Yerlilik, millilik, insanlık

YPG PYD PKK HDP DHKP-C. Sessiz harfler dizisi. Sessiz ama zehiriyle boğucu harfler dizisi. DAEŞ’i de ekleyin… Türkiye’de terör estiren terör örgütü. Bunları temsil ediyor bu harfler. Ankara’daki saldırıdan sonra 28 kişi hayatını kaybetti. 61 tane de yaralımız var. YPG militanı içinde bulunduğu aracı, yanında askeri aracın durmasıyla patlattı. Planlı programlı bir intihar saldırısıydı bu. YPG’li fail, Suriyeli göçmenler arasında Türkiye’ye sızmış belli ki. Türkiye’nin üç milyona yaklaşan sığınmacı nüfusunun içine kaynayarak, kötü emellilerin canice planlarının piyonu olmuş belli ki.

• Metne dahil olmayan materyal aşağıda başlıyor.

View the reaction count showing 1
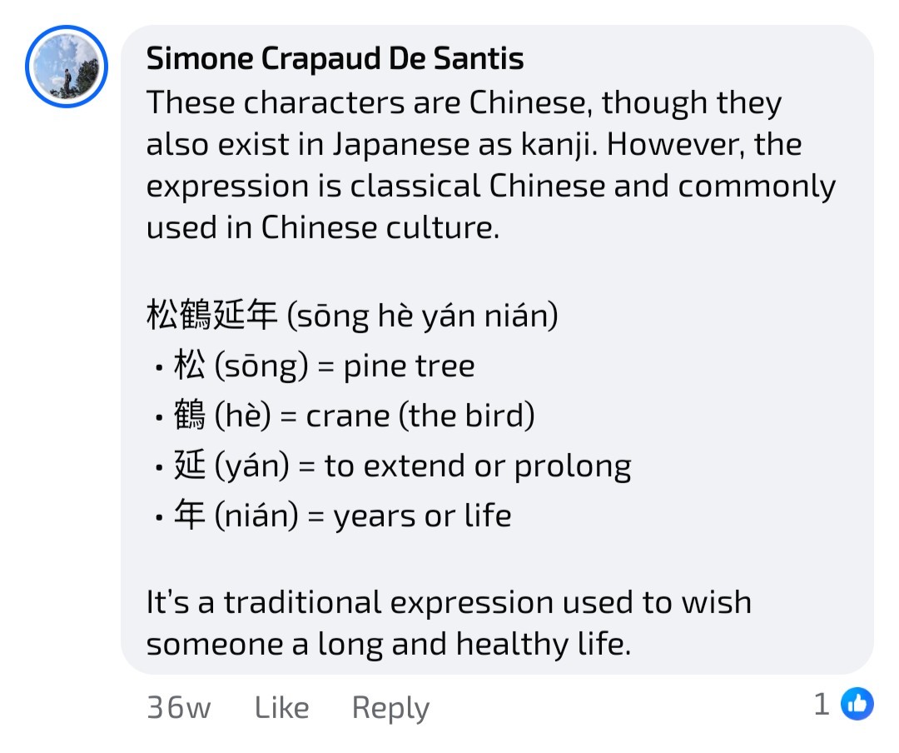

Farkında mıyız, bunlar hep genç, hep toy, hep çoluk çocuk. Arkalarındaki güçler, ki bugün siyaset masasında arz-ı endam etmekten de utanmıyorlar, inci kulelerinde İstanbul’un seçkin mahallelerinde, Ankara’nın elitist diyarlarında sefalarını sürüyorlar. Hayır. Diyarbakır’da, Van’da, Kars’da, Ağrı’da, Mardin’de değil onların, çoluk çocuklarının yeri. Onların işi dağdakini legalize etmek, silah bırakmaya ikna şöyle dursun, silahlandırmayı teşvik etmek, zavallı doğu halkını tehdit etmek, beyin yıkamak. Sonra da ölüme yollamak.

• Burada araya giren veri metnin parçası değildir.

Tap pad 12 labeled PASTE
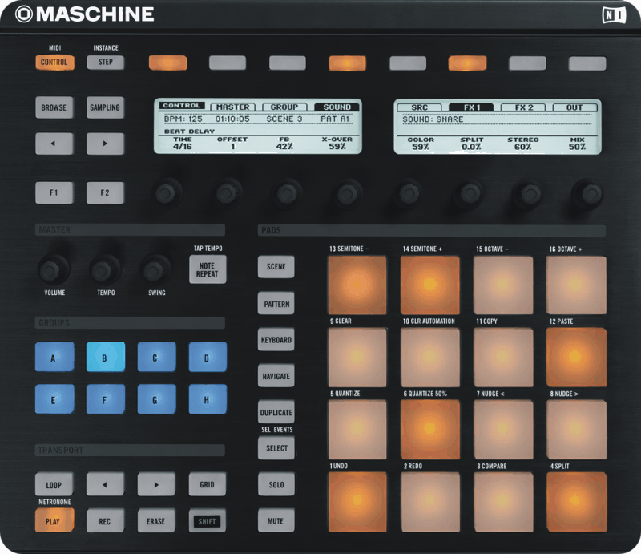 (x=576, y=358)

Bu “özgürlük falan” mücadelesi değil. Bu insanlığa sığan bir eylem değil. Bu mücadele değil. Mücadele böyle olmaz. Bu katliam. Özgürlük dediğiniz meşru zeminde aranır, talep edilir. Meşru zemin Meclis’ti. Ama bir dakika. Hatırlayın, bunun için sözlerin tutulması gerekirdi. Olduğu gibi görünmek, göründüğü gibi olmak şarttı. Ancak iyi niyetin üzerine barış tesis edilebilirdi. Ama bir dakika. Bir taraf kalleşçe sözünden döndü. Zaten hiç tutmadı. Silahsızlanmanın adını daha çok da silahlanmak koydu. Ülkeyi terörist yuvasına bürüdü. Meclis’i sözsüz bıraktı, kana buladı. Bunun da ötesinde kansız bıraktı. Öyle ki, umutları yok etti. Kendi halkı için sonu getirmenin bayrağını çekti. Kürt halkını kötü emellerine alet etti. Onları kalkan yaptı, kullandı. İçini Kürt’lükle alakası olmayan solcularla doldurdu.

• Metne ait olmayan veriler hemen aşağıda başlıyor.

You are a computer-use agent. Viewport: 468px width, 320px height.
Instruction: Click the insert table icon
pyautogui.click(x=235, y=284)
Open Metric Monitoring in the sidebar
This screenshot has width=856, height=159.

Hem siyaseti tıkadı hem de çözümü. Ama tabii bunları yalnız başarmadı. Yerliliğin temeline kibrit suyu döktü, işbirlikçi Batıya sırtını dayadı. Ne tuhaf değil mi, YPG’ye sırtını dayadığını söyleyenler, DHKP-C geçmişinde kahrolsun Amerika sloganlarına imza atarken, şimdi YPG’ye mühimmat temin eden ABD’ye dost oldu. Rusya zaten dostuydu. Sovyet’in buradaki koluydu, ama şimdi İran’a da dost oldu. Düşmanımın düşmanı dostumdur hesabı burada da geçerliydi. Böyle olunca bir tek paralel kalmıştı, onu da yanında buldu. Sırtını YGP’ye, başını paralele, ayaklarını ise ABD’ye vermişti. O nereye git derse gidecek, paralelin çevirdiği tarafa bakacaktı.

Ankara’da 28 hayat söndü, 28 ailenin hayatı ebediyen karardı. 61 kişi yara aldı. Artık onlar için hiçbir şey eskisi gibi olmayacak. Terörü lanetliyoruz. Buğz ediyoruz. Rabbimize sığınıyoruz. O, gizli-açık her şeyi Bilen’dir.